Le gouvernement britannique a annoncé, mercredi 8 juillet 2026, la grâce conditionnelle à titre posthume de Ruth Ellis, la dernière femme exécutée au Royaume-Uni en 1955. Le vice-Premier ministre David Lammy a reconnu une « profonde injustice » dans cette affaire, remplaçant officiellement la peine de mort par une condamnation à la réclusion à perpétuité.
Un verdict rendu en vingt minutes malgré des violences domestiques
L’exécution de Ruth Ellis en juillet 1955 reste l’un des épisodes les plus controversés de l’histoire judiciaire britannique. À 28 ans, l’hôtesse de boîte de nuit avait été condamnée à la pendaison pour avoir abattu son compagnon, David Blakely, à la sortie d’un bar londonien. L’aspect le plus frappant du procès demeure la rapidité du jugement : selon Le Figaro, le jury n’avait délibéré que vingt minutes avant de prononcer la sentence capitale.

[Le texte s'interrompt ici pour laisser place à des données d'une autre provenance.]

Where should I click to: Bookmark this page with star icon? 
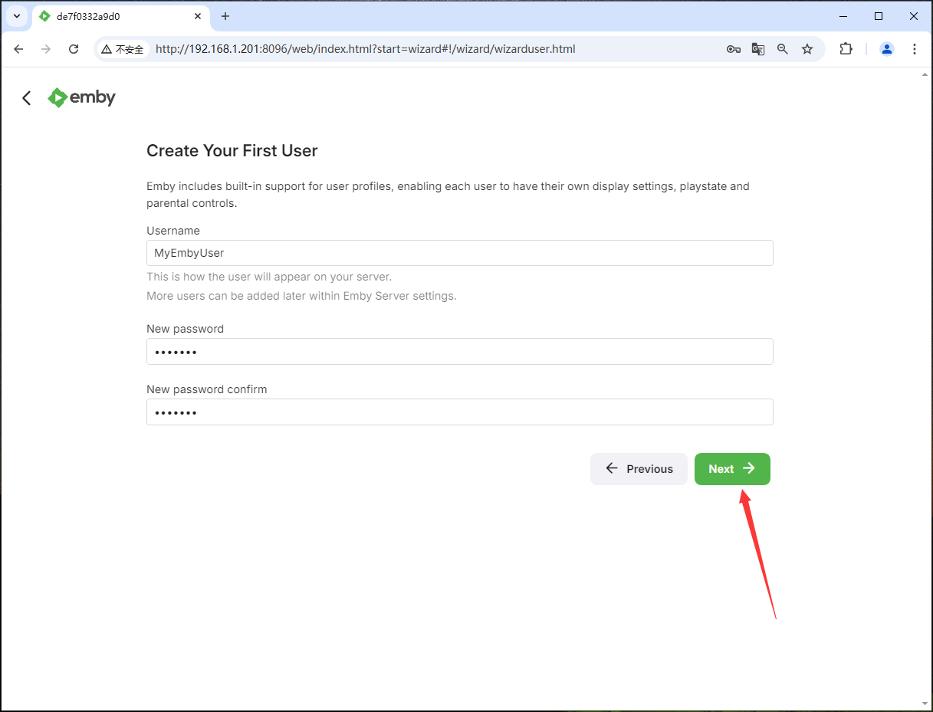[807, 49]
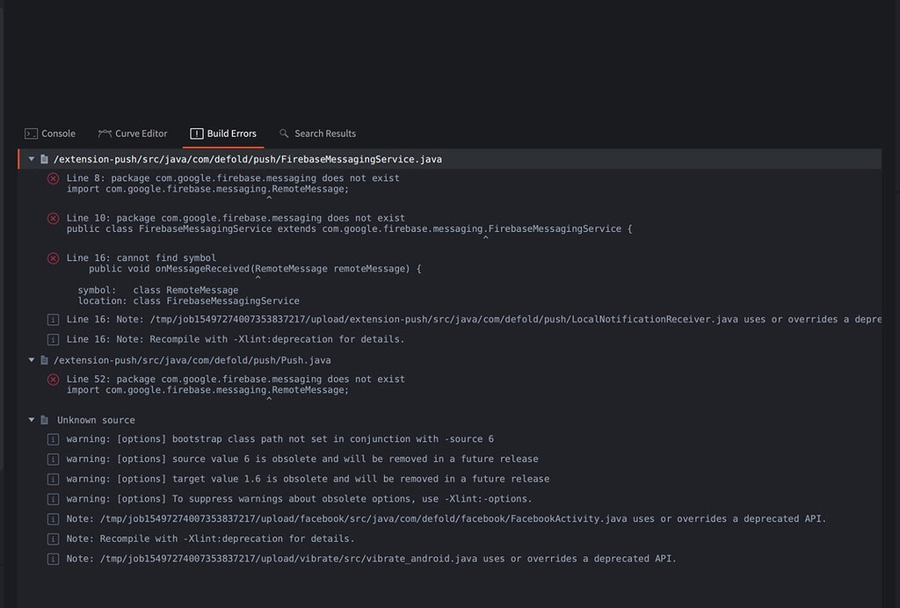Click the error icon at Line 52

53,379
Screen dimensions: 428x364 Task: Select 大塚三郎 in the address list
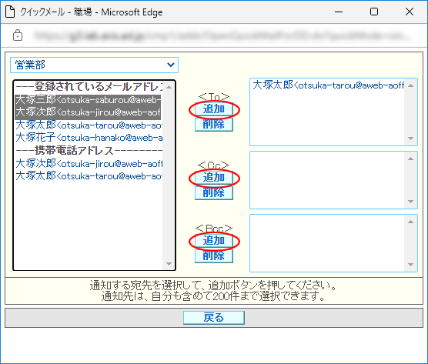click(x=88, y=100)
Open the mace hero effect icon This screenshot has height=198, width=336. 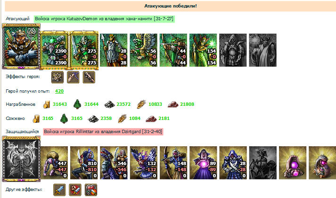(x=89, y=77)
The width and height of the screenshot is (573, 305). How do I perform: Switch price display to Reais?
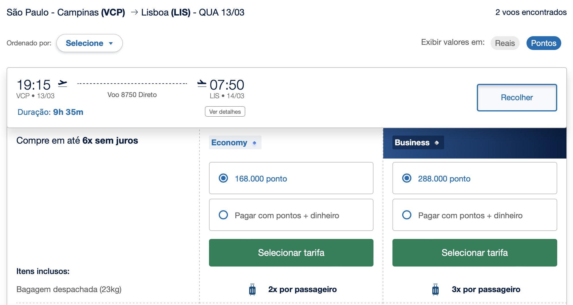pos(505,43)
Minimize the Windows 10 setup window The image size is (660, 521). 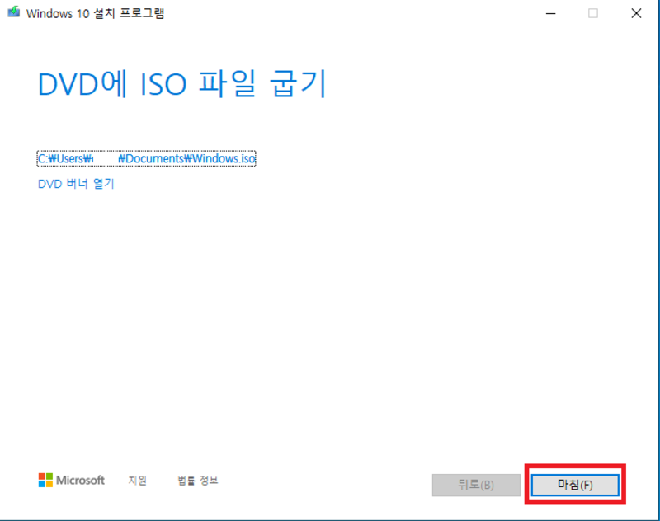(549, 13)
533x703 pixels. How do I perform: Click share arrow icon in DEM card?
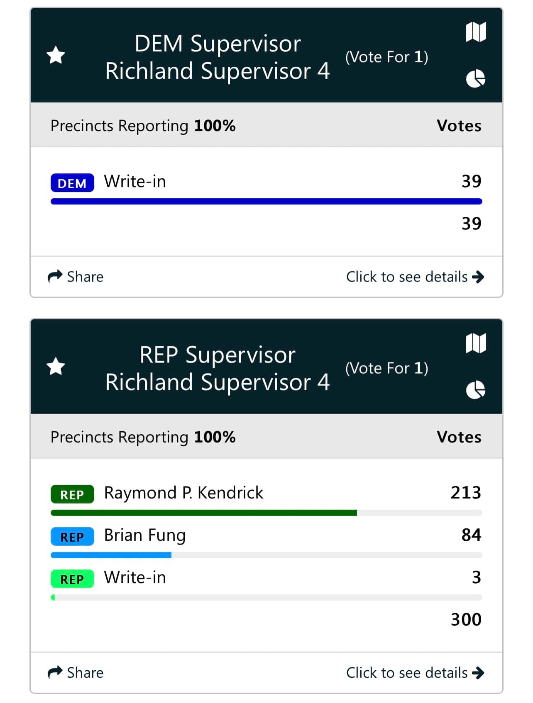pyautogui.click(x=55, y=276)
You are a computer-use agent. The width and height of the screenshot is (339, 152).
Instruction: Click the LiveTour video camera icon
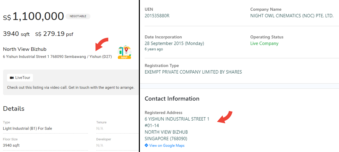12,78
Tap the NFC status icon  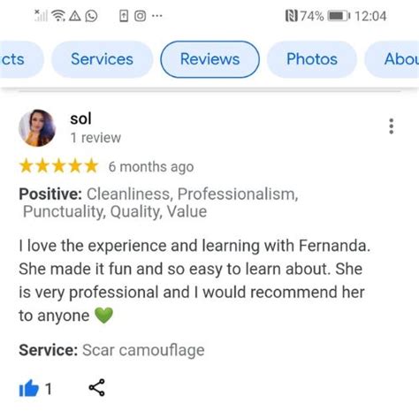click(x=291, y=16)
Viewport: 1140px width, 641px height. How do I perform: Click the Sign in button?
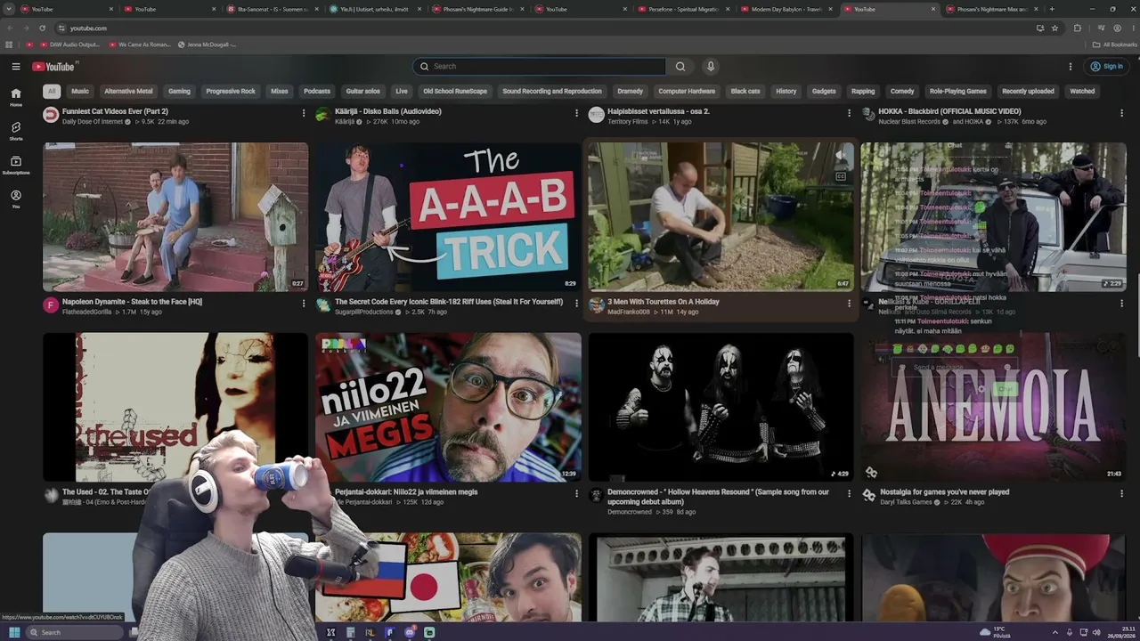(1106, 66)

Cette célérité a occulté un contexte de violence brutale. Dix jours avant le meurtre, David Blakely, pilote automobile, avait frappé Ruth Ellis au ventre alors qu’elle était enceinte, provoquant une fausse couche. Ce détail, crucial pour comprendre la détresse de l’accusée, n’a pas suffi à épargner sa vie.

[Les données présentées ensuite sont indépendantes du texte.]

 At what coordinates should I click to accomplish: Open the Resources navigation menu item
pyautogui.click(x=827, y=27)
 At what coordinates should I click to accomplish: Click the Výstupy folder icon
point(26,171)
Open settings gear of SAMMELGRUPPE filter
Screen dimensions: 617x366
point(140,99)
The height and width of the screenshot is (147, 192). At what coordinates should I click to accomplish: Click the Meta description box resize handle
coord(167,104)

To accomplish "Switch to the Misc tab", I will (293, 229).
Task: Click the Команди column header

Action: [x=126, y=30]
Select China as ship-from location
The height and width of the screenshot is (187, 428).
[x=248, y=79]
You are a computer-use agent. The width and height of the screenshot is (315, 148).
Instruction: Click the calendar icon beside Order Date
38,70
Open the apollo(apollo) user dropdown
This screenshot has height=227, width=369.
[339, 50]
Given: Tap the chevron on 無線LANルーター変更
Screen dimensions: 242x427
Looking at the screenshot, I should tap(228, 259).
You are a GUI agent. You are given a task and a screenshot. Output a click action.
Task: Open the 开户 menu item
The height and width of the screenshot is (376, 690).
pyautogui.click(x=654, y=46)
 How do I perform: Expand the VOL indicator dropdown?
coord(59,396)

La distinction entre innocence et injustice judiciaire

L’annonce de la grâce, faite devant le Parlement, ne constitue pas une réhabilitation totale ou un acquittement. David Lammy, qui occupe également les fonctions de ministre de la Justice, a été précis sur la portée juridique de cette décision.
Si cette grâce ne signifie pas que Ruth Ellis était innocente du meurtre de David Blakely, elle remplace toutefois la peine de mort par une condamnation à la réclusion à perpétuité, afin de reconnaître une profonde injustice dans cette affaire exceptionnelle.
David Lammy, vice-Premier ministre, via Sud Ouest
L’État britannique ne nie pas l’acte criminel, mais admet que la réponse pénale — l’exécution — était disproportionnée et injuste au regard des circonstances. En transformant la peine de mort en réclusion à perpétuité, le gouvernement corrige symboliquement une erreur historique tout en maintenant la reconnaissance du crime.
Le combat familial et l’échec de l’appel de 2003
Cette reconnaissance arrive 71 ans après les faits, fruit d’une lutte persistante menée par les descendants de Ruth Ellis. La femme laissait derrière elle deux enfants, âgés de 3 et 10 ans, lors de son exécution. La famille a tenté, sans succès, de faire annuler la condamnation devant la Cour d’appel en 2003.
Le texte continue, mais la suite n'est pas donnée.